● **Tarefas obrigatórias**:
1. Cite, sem alterações, a passagem do texto sobre Chávez que vai de "Se o esporte" até "vitória nas urnas.".
2. Com base no texto sobre Chávez, explique em até três frases o que o levou à vitória nas urnas.
3. Por favor, dê continuidade ao texto sobre Chávez a partir da última frase apresentada.

● **Trecho do texto**:
Se o esporte não vingou como desejou, os ensinamentos de Simón Bolívar o levaram longe. Chávez se tornou tenente-coronel e, em 1992, liderou uma tentativa de golpe militar contra o presidente Andrés Perez, no poder de 1974 a 1979 e depois de 1989 a 1993. Infrutífera, a ação lhe rendeu dois anos de prisão, mas também alavancou sua popularidade. Foi na prisão que ele apurou sua leitura de clássicos latino-americanos e refinou suas estratégias para conquistar o poder. Aperfeiçoamento que o levou à vitória nas urnas.

Comunicador Quando foi eleito em 1998, Chávez iniciou o que chamou de Revolução Bolivariana, um modelo que deveria, segundo ele, resolver os problemas sociais e econômicos do continente "historicamente explorado pelo Hemisfério Norte". Dessa forma, a principal bandeira do presidente tornou-se a implementação de um novo socialismo em contraposição às interferências dos países que, segundo ele, sempre visaram o lucro e a exploração do capital.

● **Trechos dos dados**:
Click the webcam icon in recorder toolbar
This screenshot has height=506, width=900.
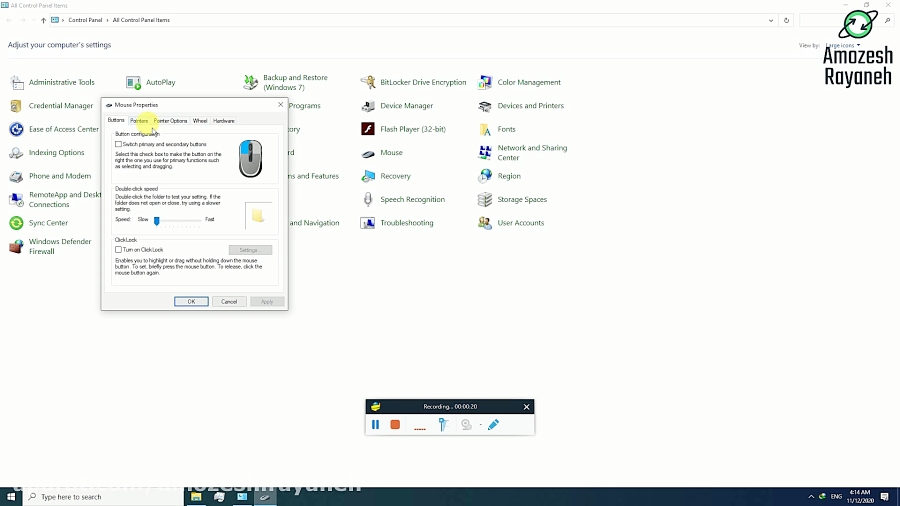466,425
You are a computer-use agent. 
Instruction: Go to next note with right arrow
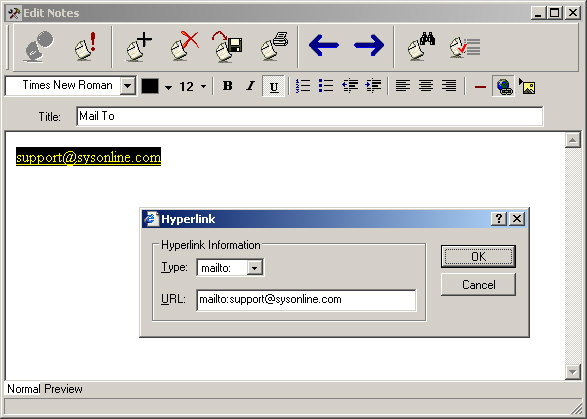pyautogui.click(x=369, y=45)
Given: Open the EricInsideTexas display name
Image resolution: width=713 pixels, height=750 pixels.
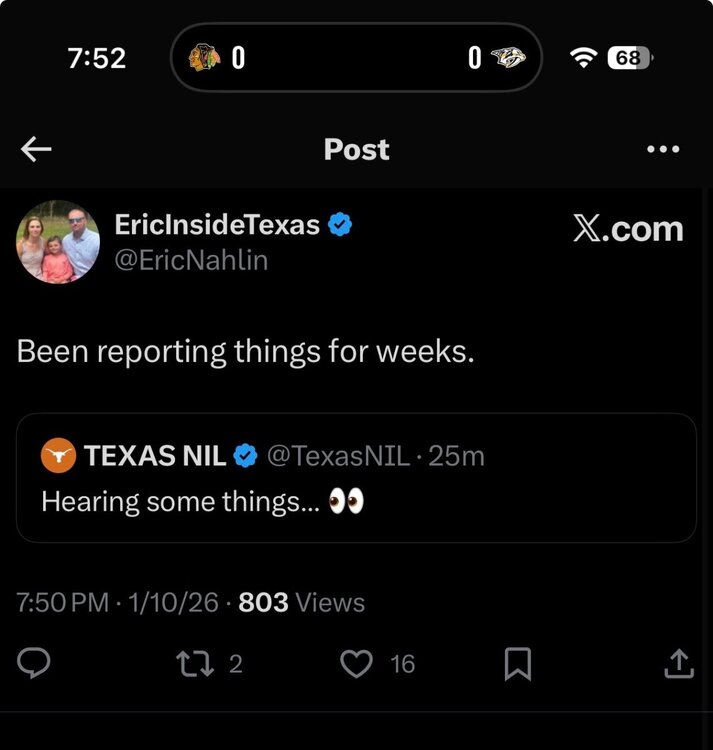Looking at the screenshot, I should coord(217,225).
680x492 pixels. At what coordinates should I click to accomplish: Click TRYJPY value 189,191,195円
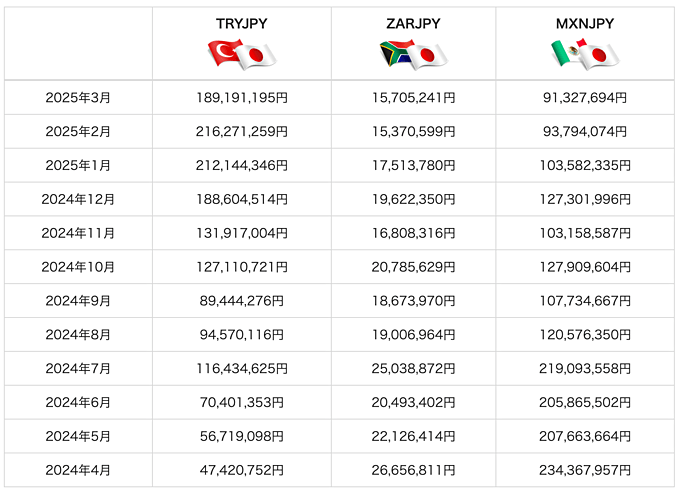pos(242,98)
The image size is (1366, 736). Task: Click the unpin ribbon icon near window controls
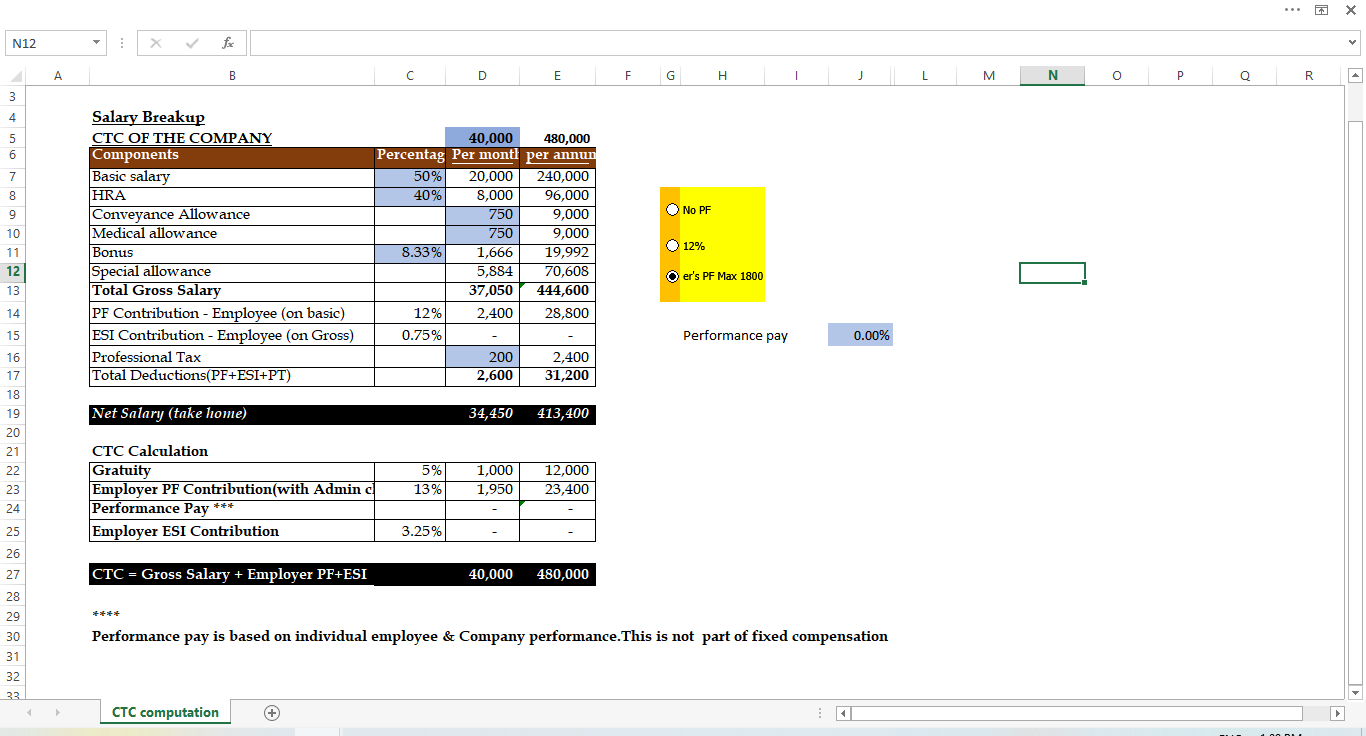click(x=1322, y=9)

● **Respostas por tarefa**:
1.
Se o esporte não vingou como desejou, os ensinamentos de Simón Bolívar o levaram longe. Chávez se tornou tenente-coronel e, em 1992, liderou uma tentativa de golpe militar contra o presidente Andrés Perez, no poder de 1974 a 1979 e depois de 1989 a 1993. Infrutífera, a ação lhe rendeu dois anos de prisão, mas também alavancou sua popularidade. Foi na prisão que ele apurou sua leitura de clássicos latino-americanos e refinou suas estratégias para conquistar o poder. Aperfeiçoamento que o levou à vitória nas urnas.

2. Na prisão, Chávez apurou sua leitura de clássicos latino-americanos e refinou suas estratégias para conquistar o poder. Esse aperfeiçoamento o levou à vitória nas urnas.

3.
Se as medidas contaram com poucos adeptos na alta sociedade e na classe média, foi nas classes mais baixas que Chávez encontrou respaldo. Mesmo os críticos ferrenhos reconhecem, em menor ou maior grau, os avanços sociais de seu governo. Além do investimento maciço em programas sociais com grande apelo populista, Eric Hershberg, diretor do Centro para Estudos Latinos e América Latina da Universidade Americana de Massachusetts, reforça que a popularidade de Chávez pode ser explicada também por sua habilidade oratória.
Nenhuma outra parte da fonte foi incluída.